**Work task**
Your task is to print each entry exactly as written.

[Start of section]

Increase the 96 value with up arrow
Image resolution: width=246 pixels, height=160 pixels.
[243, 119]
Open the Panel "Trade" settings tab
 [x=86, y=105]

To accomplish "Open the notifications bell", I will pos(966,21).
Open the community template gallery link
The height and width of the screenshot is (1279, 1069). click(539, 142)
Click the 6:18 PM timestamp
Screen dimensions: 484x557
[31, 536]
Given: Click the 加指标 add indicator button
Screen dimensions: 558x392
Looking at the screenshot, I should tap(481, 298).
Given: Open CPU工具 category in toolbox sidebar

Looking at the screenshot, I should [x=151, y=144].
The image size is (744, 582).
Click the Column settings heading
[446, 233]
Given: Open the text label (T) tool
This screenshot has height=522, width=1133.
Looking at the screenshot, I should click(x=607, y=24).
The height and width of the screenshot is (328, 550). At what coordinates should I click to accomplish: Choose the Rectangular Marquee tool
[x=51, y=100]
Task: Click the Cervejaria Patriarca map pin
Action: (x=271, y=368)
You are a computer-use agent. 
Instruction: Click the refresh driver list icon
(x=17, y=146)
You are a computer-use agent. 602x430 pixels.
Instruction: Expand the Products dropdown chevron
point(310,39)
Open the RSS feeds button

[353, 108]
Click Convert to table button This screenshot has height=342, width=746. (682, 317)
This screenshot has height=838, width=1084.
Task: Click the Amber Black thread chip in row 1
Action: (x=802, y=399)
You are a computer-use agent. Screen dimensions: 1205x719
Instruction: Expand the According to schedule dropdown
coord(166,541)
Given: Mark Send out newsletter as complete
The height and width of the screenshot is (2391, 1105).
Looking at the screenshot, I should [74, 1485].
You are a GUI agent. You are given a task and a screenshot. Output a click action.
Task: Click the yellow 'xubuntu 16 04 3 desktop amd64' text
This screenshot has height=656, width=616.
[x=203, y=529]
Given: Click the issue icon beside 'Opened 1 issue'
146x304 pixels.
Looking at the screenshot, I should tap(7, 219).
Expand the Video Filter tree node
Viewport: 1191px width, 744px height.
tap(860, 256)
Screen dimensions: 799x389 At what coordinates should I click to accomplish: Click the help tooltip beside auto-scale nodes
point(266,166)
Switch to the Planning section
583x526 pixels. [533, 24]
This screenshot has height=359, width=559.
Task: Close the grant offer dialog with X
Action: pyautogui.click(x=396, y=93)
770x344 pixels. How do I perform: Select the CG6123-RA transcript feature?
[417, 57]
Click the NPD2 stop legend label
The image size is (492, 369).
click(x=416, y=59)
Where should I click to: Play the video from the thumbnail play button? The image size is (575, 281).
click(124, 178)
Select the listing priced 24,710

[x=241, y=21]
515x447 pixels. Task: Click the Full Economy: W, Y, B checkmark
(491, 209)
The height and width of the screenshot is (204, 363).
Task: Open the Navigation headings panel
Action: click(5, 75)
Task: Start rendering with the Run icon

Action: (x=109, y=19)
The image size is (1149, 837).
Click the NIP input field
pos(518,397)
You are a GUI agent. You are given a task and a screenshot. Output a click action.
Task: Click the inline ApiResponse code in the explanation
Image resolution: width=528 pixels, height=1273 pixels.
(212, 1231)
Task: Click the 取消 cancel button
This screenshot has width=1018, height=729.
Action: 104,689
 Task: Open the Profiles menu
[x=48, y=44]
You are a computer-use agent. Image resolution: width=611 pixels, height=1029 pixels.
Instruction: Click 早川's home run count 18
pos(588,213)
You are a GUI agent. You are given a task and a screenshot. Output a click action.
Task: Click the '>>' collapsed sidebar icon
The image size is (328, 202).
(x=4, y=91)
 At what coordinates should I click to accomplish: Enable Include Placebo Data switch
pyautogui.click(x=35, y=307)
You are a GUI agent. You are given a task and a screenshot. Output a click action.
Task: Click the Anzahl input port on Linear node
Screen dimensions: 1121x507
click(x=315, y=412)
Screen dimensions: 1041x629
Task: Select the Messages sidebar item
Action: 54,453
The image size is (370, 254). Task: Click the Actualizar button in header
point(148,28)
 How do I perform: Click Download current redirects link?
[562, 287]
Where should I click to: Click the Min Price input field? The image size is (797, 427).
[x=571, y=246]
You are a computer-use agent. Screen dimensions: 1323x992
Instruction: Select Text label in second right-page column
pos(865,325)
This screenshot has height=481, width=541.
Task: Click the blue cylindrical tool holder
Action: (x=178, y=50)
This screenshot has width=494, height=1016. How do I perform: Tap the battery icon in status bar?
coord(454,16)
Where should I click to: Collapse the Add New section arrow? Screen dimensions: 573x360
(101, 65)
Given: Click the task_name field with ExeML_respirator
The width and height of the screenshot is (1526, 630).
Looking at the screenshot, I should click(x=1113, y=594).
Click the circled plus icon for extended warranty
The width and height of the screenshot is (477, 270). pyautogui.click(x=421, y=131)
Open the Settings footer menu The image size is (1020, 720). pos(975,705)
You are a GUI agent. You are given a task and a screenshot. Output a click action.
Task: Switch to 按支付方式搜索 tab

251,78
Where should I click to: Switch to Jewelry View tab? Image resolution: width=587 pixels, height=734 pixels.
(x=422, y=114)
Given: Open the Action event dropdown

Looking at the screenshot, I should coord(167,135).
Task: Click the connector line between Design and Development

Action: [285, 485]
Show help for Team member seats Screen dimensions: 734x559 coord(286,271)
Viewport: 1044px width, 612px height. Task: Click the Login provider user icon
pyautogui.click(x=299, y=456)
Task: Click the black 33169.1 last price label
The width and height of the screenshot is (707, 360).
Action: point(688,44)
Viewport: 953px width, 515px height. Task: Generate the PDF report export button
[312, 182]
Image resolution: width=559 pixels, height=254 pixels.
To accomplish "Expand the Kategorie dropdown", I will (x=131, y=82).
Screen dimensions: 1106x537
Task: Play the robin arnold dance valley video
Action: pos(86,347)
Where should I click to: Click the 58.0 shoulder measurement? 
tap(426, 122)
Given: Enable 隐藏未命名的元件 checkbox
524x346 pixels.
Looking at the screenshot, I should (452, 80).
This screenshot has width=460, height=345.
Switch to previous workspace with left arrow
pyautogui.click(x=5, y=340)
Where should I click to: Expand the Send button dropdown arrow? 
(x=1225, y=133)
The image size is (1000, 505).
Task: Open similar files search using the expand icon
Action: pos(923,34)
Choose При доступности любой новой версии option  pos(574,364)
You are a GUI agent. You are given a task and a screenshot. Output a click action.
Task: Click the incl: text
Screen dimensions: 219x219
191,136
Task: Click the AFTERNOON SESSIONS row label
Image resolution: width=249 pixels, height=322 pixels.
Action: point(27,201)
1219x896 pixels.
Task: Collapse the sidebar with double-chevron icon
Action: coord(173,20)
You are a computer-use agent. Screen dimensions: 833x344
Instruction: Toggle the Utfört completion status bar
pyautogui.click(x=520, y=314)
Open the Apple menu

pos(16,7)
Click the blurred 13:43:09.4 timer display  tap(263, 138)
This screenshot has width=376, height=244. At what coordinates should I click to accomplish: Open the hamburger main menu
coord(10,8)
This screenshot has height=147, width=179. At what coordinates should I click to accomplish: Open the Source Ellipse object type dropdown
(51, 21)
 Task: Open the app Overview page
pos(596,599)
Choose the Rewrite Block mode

[End of section]

**Answer area**
Increase the 96 value with up arrow
Image resolution: width=246 pixels, height=160 pixels.
[243, 119]
Open the Panel "Trade" settings tab
 [x=86, y=105]

To accomplish "Open the notifications bell", I will pos(966,21).
Open the community template gallery link
The height and width of the screenshot is (1279, 1069). click(539, 142)
Click the 6:18 PM timestamp
Screen dimensions: 484x557
[31, 536]
Given: Click the 加指标 add indicator button
Screen dimensions: 558x392
Looking at the screenshot, I should tap(481, 298).
Given: Open CPU工具 category in toolbox sidebar

Looking at the screenshot, I should [x=151, y=144].
The image size is (744, 582).
Click the Column settings heading
[446, 233]
Given: Open the text label (T) tool
This screenshot has height=522, width=1133.
Looking at the screenshot, I should click(x=607, y=24).
The height and width of the screenshot is (328, 550). At what coordinates should I click to accomplish: Choose the Rectangular Marquee tool
[x=51, y=100]
Task: Click the Cervejaria Patriarca map pin
Action: (x=271, y=368)
You are a computer-use agent. 
Instruction: Click the refresh driver list icon
(x=17, y=146)
You are a computer-use agent. 602x430 pixels.
Instruction: Expand the Products dropdown chevron
point(310,39)
Open the RSS feeds button

[353, 108]
Click Convert to table button This screenshot has height=342, width=746. (682, 317)
This screenshot has height=838, width=1084.
Task: Click the Amber Black thread chip in row 1
Action: (x=802, y=399)
You are a computer-use agent. Screen dimensions: 1205x719
Instruction: Expand the According to schedule dropdown
coord(166,541)
Given: Mark Send out newsletter as complete
The height and width of the screenshot is (2391, 1105).
Looking at the screenshot, I should [74, 1485].
You are a GUI agent. You are given a task and a screenshot. Output a click action.
Task: Click the yellow 'xubuntu 16 04 3 desktop amd64' text
This screenshot has height=656, width=616.
[x=203, y=529]
Given: Click the issue icon beside 'Opened 1 issue'
146x304 pixels.
Looking at the screenshot, I should tap(7, 219).
Expand the Video Filter tree node
Viewport: 1191px width, 744px height.
tap(860, 256)
Screen dimensions: 799x389 At what coordinates should I click to accomplish: Click the help tooltip beside auto-scale nodes
point(266,166)
Switch to the Planning section
583x526 pixels. [533, 24]
This screenshot has height=359, width=559.
Task: Close the grant offer dialog with X
Action: pyautogui.click(x=396, y=93)
770x344 pixels. How do I perform: Select the CG6123-RA transcript feature?
[417, 57]
Click the NPD2 stop legend label
The image size is (492, 369).
click(x=416, y=59)
Where should I click to: Play the video from the thumbnail play button? The image size is (575, 281).
click(124, 178)
Select the listing priced 24,710

[x=241, y=21]
515x447 pixels. Task: Click the Full Economy: W, Y, B checkmark
(491, 209)
The height and width of the screenshot is (204, 363).
Task: Open the Navigation headings panel
Action: click(5, 75)
Task: Start rendering with the Run icon

Action: (x=109, y=19)
The image size is (1149, 837).
Click the NIP input field
pos(518,397)
You are a GUI agent. You are given a task and a screenshot. Output a click action.
Task: Click the inline ApiResponse code in the explanation
Image resolution: width=528 pixels, height=1273 pixels.
(212, 1231)
Task: Click the 取消 cancel button
This screenshot has width=1018, height=729.
Action: 104,689
 Task: Open the Profiles menu
[x=48, y=44]
You are a computer-use agent. Image resolution: width=611 pixels, height=1029 pixels.
Instruction: Click 早川's home run count 18
pos(588,213)
You are a GUI agent. You are given a task and a screenshot. Output a click action.
Task: Click the '>>' collapsed sidebar icon
The image size is (328, 202).
(x=4, y=91)
 At what coordinates should I click to accomplish: Enable Include Placebo Data switch
pyautogui.click(x=35, y=307)
You are a GUI agent. You are given a task and a screenshot. Output a click action.
Task: Click the Anzahl input port on Linear node
Screen dimensions: 1121x507
click(x=315, y=412)
Screen dimensions: 1041x629
Task: Select the Messages sidebar item
Action: 54,453
The image size is (370, 254). Task: Click the Actualizar button in header
point(148,28)
 How do I perform: Click Download current redirects link?
[562, 287]
Where should I click to: Click the Min Price input field? The image size is (797, 427).
[x=571, y=246]
You are a computer-use agent. Screen dimensions: 1323x992
Instruction: Select Text label in second right-page column
pos(865,325)
This screenshot has height=481, width=541.
Task: Click the blue cylindrical tool holder
Action: (x=178, y=50)
This screenshot has width=494, height=1016. How do I perform: Tap the battery icon in status bar?
coord(454,16)
Where should I click to: Collapse the Add New section arrow? Screen dimensions: 573x360
(101, 65)
Given: Click the task_name field with ExeML_respirator
The width and height of the screenshot is (1526, 630).
Looking at the screenshot, I should click(x=1113, y=594).
Click the circled plus icon for extended warranty
The width and height of the screenshot is (477, 270). pyautogui.click(x=421, y=131)
Open the Settings footer menu The image size is (1020, 720). pos(975,705)
You are a GUI agent. You are given a task and a screenshot. Output a click action.
Task: Switch to 按支付方式搜索 tab

251,78
Where should I click to: Switch to Jewelry View tab? Image resolution: width=587 pixels, height=734 pixels.
(x=422, y=114)
Given: Open the Action event dropdown

Looking at the screenshot, I should coord(167,135).
Task: Click the connector line between Design and Development

Action: [285, 485]
Show help for Team member seats Screen dimensions: 734x559 coord(286,271)
Viewport: 1044px width, 612px height. Task: Click the Login provider user icon
pyautogui.click(x=299, y=456)
Task: Click the black 33169.1 last price label
The width and height of the screenshot is (707, 360).
Action: point(688,44)
Viewport: 953px width, 515px height. Task: Generate the PDF report export button
[312, 182]
Image resolution: width=559 pixels, height=254 pixels.
To accomplish "Expand the Kategorie dropdown", I will (x=131, y=82).
Screen dimensions: 1106x537
Task: Play the robin arnold dance valley video
Action: pos(86,347)
Where should I click to: Click the 58.0 shoulder measurement? 
tap(426, 122)
Given: Enable 隐藏未命名的元件 checkbox
524x346 pixels.
Looking at the screenshot, I should (452, 80).
This screenshot has width=460, height=345.
Switch to previous workspace with left arrow
pyautogui.click(x=5, y=340)
Where should I click to: Expand the Send button dropdown arrow? 
(x=1225, y=133)
The image size is (1000, 505).
Task: Open similar files search using the expand icon
Action: pos(923,34)
Choose При доступности любой новой версии option  pos(574,364)
You are a GUI agent. You are given a task and a screenshot. Output a click action.
Task: Click the incl: text
Screen dimensions: 219x219
191,136
Task: Click the AFTERNOON SESSIONS row label
Image resolution: width=249 pixels, height=322 pixels.
Action: point(27,201)
1219x896 pixels.
Task: Collapse the sidebar with double-chevron icon
Action: coord(173,20)
You are a computer-use agent. Screen dimensions: 833x344
Instruction: Toggle the Utfört completion status bar
pyautogui.click(x=520, y=314)
Open the Apple menu

pos(16,7)
Click the blurred 13:43:09.4 timer display  tap(263, 138)
This screenshot has width=376, height=244. At what coordinates should I click to accomplish: Open the hamburger main menu
coord(10,8)
This screenshot has height=147, width=179. At what coordinates should I click to accomplish: Open the Source Ellipse object type dropdown
(51, 21)
 Task: Open the app Overview page
pos(596,599)
Choose the Rewrite Block mode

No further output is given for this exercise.